:: PROBLEM STATEMENT ::
Your task is to repeat exactly the lines below between the line holding "Click the refresh icon on Execute" and the line holding "Task: Click the red CRM service icon", inclusive, and only those.

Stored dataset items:
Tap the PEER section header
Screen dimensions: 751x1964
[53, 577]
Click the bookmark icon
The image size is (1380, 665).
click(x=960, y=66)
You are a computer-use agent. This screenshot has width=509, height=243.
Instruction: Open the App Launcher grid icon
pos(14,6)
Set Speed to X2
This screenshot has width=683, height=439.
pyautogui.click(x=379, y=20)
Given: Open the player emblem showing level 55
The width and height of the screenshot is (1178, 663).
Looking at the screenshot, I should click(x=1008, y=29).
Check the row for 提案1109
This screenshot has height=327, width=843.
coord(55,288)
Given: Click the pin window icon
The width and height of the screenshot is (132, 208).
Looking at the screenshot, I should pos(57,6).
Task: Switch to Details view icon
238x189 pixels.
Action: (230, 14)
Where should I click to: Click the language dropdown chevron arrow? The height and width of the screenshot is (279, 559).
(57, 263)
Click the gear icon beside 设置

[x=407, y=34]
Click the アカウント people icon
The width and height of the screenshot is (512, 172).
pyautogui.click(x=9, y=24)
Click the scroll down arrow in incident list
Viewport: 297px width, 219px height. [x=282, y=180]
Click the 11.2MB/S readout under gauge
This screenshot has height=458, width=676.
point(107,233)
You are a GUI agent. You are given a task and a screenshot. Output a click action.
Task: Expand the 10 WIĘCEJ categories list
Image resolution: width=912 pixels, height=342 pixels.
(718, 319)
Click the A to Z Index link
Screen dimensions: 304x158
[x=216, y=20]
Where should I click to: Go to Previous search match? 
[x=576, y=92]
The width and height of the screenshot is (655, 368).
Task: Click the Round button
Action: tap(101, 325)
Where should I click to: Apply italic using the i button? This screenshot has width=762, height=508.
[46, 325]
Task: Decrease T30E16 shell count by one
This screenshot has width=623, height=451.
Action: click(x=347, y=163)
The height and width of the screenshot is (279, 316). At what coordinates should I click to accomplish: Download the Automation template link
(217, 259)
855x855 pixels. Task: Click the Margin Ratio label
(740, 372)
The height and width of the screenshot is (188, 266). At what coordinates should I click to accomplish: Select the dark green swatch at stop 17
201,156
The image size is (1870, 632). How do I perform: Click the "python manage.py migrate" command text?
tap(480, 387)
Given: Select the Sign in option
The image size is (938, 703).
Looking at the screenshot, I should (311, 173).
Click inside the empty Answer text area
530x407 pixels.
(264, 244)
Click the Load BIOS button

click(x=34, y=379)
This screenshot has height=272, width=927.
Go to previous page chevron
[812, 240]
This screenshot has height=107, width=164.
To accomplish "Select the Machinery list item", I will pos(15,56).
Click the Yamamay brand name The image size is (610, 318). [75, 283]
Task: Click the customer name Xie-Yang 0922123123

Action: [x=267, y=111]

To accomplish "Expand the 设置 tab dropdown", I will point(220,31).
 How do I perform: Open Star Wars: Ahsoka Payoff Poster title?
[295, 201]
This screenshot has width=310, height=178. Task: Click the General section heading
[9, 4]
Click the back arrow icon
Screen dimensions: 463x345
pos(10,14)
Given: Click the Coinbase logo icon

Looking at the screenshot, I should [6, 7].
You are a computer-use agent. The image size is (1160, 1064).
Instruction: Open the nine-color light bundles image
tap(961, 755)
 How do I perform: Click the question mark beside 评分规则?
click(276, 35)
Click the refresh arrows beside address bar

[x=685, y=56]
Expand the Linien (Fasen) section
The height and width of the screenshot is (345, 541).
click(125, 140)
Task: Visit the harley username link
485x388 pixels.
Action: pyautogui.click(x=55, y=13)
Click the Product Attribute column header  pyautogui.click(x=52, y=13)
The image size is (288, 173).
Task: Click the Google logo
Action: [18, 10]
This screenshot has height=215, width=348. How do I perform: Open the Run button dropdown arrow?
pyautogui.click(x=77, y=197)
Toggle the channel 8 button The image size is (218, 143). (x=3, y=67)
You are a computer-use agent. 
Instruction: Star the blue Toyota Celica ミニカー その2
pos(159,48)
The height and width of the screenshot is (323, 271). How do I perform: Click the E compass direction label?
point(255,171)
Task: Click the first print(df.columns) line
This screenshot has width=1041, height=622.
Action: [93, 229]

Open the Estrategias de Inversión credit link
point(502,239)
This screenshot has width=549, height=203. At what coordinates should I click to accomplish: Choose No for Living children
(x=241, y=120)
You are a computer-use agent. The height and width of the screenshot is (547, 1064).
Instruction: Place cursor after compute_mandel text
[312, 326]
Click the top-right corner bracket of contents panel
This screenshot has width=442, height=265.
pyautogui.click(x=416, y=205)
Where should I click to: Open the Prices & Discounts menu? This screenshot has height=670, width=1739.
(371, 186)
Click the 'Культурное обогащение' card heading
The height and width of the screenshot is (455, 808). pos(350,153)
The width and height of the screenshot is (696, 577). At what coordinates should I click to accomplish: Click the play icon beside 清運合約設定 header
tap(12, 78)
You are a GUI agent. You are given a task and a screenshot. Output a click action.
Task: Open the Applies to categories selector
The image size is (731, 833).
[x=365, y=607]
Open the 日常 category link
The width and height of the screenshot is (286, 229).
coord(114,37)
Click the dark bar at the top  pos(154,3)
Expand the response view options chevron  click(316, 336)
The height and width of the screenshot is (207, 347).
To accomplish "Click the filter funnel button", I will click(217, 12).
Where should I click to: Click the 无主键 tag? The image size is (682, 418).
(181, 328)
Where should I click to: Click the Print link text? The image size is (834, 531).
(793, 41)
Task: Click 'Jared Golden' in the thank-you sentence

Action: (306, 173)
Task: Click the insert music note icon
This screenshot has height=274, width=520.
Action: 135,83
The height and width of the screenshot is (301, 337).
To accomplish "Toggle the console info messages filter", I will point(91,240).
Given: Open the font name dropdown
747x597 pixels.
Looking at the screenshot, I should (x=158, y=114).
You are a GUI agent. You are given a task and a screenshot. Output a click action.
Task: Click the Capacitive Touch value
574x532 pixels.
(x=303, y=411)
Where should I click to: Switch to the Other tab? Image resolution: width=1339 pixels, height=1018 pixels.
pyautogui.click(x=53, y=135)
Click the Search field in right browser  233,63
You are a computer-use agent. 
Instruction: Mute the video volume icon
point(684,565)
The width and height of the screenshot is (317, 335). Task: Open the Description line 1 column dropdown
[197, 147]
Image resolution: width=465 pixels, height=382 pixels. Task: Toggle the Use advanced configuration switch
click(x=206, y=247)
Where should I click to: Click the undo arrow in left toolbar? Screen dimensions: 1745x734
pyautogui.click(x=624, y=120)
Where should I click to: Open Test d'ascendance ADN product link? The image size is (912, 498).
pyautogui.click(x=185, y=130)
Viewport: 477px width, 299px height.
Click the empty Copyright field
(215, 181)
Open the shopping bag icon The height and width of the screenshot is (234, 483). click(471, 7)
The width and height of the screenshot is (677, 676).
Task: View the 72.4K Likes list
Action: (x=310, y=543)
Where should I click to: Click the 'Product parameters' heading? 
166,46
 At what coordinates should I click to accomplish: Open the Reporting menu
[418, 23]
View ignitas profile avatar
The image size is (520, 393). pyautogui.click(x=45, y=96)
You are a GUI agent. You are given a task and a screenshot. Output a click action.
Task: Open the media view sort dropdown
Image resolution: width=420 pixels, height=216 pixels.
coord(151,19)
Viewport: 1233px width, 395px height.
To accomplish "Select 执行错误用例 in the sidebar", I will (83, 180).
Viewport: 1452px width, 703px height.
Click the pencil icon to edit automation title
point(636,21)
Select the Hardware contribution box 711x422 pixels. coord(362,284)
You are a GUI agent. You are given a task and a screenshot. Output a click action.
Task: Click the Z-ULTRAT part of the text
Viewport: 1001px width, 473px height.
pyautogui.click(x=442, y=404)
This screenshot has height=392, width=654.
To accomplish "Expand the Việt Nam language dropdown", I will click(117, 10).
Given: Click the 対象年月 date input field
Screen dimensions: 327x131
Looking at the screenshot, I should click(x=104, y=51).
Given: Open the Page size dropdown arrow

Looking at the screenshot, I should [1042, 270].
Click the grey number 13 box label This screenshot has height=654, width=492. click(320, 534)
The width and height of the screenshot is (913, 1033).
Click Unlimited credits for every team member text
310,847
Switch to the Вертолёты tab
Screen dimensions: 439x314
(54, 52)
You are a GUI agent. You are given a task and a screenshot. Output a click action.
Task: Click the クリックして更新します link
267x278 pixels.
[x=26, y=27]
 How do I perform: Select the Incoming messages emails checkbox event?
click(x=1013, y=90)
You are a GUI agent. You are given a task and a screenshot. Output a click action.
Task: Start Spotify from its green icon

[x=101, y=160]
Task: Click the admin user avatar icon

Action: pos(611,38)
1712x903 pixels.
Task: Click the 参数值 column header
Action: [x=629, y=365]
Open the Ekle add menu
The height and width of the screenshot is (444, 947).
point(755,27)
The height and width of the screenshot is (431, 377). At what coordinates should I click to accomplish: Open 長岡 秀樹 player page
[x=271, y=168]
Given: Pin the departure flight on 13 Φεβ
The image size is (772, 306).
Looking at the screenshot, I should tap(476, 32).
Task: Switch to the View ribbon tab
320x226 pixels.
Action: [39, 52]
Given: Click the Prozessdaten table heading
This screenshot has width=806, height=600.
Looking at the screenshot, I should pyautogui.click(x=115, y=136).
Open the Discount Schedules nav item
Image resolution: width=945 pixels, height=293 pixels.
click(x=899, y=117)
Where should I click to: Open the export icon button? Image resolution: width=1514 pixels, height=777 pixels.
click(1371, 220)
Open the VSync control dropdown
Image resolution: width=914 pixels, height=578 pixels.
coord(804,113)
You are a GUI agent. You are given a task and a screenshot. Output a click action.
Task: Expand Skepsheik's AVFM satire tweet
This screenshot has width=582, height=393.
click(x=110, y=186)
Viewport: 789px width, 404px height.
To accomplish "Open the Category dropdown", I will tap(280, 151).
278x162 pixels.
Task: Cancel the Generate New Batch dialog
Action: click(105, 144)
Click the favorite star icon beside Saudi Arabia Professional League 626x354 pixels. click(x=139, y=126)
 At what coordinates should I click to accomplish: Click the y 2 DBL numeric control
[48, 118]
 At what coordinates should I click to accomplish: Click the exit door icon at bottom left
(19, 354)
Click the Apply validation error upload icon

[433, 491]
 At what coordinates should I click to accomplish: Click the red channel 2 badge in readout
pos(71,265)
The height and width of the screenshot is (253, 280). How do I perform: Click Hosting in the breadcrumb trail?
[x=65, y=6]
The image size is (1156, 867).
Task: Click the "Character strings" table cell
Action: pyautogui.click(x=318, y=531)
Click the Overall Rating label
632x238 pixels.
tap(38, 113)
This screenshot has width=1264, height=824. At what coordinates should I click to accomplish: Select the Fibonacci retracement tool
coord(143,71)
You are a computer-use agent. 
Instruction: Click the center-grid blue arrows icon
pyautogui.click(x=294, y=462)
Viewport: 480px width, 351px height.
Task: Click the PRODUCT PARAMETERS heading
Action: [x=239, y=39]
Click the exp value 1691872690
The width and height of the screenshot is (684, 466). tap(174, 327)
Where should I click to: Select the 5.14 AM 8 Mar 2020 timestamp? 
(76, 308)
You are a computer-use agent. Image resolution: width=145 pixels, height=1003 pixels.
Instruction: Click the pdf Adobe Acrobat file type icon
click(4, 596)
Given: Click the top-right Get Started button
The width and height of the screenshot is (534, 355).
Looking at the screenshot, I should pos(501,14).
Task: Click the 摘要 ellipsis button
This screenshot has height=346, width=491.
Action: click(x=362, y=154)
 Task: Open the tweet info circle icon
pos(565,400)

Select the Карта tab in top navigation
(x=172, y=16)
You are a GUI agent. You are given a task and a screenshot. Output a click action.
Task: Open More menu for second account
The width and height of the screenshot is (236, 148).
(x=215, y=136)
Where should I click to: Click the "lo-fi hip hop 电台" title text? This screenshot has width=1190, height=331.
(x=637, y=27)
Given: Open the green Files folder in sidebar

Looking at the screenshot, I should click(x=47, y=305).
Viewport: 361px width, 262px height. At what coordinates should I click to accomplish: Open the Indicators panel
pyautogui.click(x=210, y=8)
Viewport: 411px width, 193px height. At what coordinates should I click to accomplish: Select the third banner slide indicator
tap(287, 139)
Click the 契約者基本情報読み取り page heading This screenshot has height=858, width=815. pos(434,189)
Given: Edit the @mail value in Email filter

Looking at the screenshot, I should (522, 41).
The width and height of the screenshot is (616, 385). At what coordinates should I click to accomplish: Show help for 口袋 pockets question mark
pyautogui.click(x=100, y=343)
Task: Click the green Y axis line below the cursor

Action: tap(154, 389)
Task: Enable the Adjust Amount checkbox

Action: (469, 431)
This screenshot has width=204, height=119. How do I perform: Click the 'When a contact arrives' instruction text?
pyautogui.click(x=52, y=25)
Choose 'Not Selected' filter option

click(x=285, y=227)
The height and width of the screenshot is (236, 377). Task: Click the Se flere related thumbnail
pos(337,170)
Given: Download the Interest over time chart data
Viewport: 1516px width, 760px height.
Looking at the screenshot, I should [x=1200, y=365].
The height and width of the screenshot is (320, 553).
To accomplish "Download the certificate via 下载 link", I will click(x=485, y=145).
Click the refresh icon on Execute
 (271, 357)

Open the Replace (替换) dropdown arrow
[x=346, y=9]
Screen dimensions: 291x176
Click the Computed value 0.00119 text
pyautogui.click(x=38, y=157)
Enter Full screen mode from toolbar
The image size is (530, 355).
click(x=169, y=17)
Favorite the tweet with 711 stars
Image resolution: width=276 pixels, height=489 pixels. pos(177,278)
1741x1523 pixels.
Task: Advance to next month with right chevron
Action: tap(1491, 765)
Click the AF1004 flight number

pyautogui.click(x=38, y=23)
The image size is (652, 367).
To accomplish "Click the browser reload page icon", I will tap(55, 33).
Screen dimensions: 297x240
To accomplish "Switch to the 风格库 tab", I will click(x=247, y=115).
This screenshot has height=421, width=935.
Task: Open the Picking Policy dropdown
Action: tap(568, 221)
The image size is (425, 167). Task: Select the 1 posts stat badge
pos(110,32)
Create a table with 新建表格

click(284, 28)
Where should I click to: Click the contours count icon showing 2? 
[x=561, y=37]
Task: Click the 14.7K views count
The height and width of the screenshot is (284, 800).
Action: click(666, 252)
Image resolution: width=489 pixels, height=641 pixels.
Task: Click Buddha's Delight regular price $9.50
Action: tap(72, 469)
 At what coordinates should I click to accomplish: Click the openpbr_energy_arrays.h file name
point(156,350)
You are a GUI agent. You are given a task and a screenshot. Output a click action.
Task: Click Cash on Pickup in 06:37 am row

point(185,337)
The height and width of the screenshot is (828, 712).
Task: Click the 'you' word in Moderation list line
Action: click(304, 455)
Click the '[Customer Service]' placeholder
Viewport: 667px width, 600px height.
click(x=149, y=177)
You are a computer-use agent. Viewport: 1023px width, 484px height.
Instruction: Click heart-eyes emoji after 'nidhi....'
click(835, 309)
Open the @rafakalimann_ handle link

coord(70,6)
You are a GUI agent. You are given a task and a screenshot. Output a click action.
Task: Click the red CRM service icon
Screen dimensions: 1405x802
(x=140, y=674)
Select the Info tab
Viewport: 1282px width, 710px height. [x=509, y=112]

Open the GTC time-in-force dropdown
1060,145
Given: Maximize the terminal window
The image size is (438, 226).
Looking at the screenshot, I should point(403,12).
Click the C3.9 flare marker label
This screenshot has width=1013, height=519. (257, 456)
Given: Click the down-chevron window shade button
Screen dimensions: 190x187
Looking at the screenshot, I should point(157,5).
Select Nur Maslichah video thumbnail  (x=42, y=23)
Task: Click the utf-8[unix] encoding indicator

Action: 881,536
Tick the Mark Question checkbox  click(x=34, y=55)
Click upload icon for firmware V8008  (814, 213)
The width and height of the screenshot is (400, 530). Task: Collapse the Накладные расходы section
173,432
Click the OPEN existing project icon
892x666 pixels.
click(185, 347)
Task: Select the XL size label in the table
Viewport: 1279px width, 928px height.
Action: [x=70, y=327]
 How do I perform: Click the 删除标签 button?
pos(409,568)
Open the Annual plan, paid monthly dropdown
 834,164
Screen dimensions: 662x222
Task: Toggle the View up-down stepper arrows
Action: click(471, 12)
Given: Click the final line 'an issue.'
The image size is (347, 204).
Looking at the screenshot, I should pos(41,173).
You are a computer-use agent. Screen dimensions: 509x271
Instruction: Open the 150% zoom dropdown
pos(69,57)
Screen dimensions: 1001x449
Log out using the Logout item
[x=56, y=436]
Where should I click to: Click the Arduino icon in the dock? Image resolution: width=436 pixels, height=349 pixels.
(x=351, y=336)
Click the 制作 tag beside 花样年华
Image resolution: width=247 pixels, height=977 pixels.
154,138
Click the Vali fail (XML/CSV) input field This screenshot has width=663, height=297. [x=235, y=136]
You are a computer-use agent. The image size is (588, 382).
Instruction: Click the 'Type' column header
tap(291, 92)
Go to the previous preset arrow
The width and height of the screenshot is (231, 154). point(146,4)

:: TASK ANSWER ::
Click the refresh icon on Execute
 (271, 357)

Open the Replace (替换) dropdown arrow
[x=346, y=9]
Screen dimensions: 291x176
Click the Computed value 0.00119 text
pyautogui.click(x=38, y=157)
Enter Full screen mode from toolbar
The image size is (530, 355).
click(x=169, y=17)
Favorite the tweet with 711 stars
Image resolution: width=276 pixels, height=489 pixels. pos(177,278)
1741x1523 pixels.
Task: Advance to next month with right chevron
Action: tap(1491, 765)
Click the AF1004 flight number

pyautogui.click(x=38, y=23)
The image size is (652, 367).
To accomplish "Click the browser reload page icon", I will tap(55, 33).
Screen dimensions: 297x240
To accomplish "Switch to the 风格库 tab", I will click(x=247, y=115).
This screenshot has height=421, width=935.
Task: Open the Picking Policy dropdown
Action: tap(568, 221)
The image size is (425, 167). Task: Select the 1 posts stat badge
pos(110,32)
Create a table with 新建表格

click(284, 28)
Where should I click to: Click the contours count icon showing 2? 
[x=561, y=37]
Task: Click the 14.7K views count
The height and width of the screenshot is (284, 800).
Action: click(666, 252)
Image resolution: width=489 pixels, height=641 pixels.
Task: Click Buddha's Delight regular price $9.50
Action: tap(72, 469)
 At what coordinates should I click to accomplish: Click the openpbr_energy_arrays.h file name
point(156,350)
You are a GUI agent. You are given a task and a screenshot. Output a click action.
Task: Click Cash on Pickup in 06:37 am row

point(185,337)
The height and width of the screenshot is (828, 712).
Task: Click the 'you' word in Moderation list line
Action: click(304, 455)
Click the '[Customer Service]' placeholder
Viewport: 667px width, 600px height.
click(x=149, y=177)
You are a computer-use agent. Viewport: 1023px width, 484px height.
Instruction: Click heart-eyes emoji after 'nidhi....'
click(835, 309)
Open the @rafakalimann_ handle link

coord(70,6)
You are a GUI agent. You are given a task and a screenshot. Output a click action.
Task: Click the red CRM service icon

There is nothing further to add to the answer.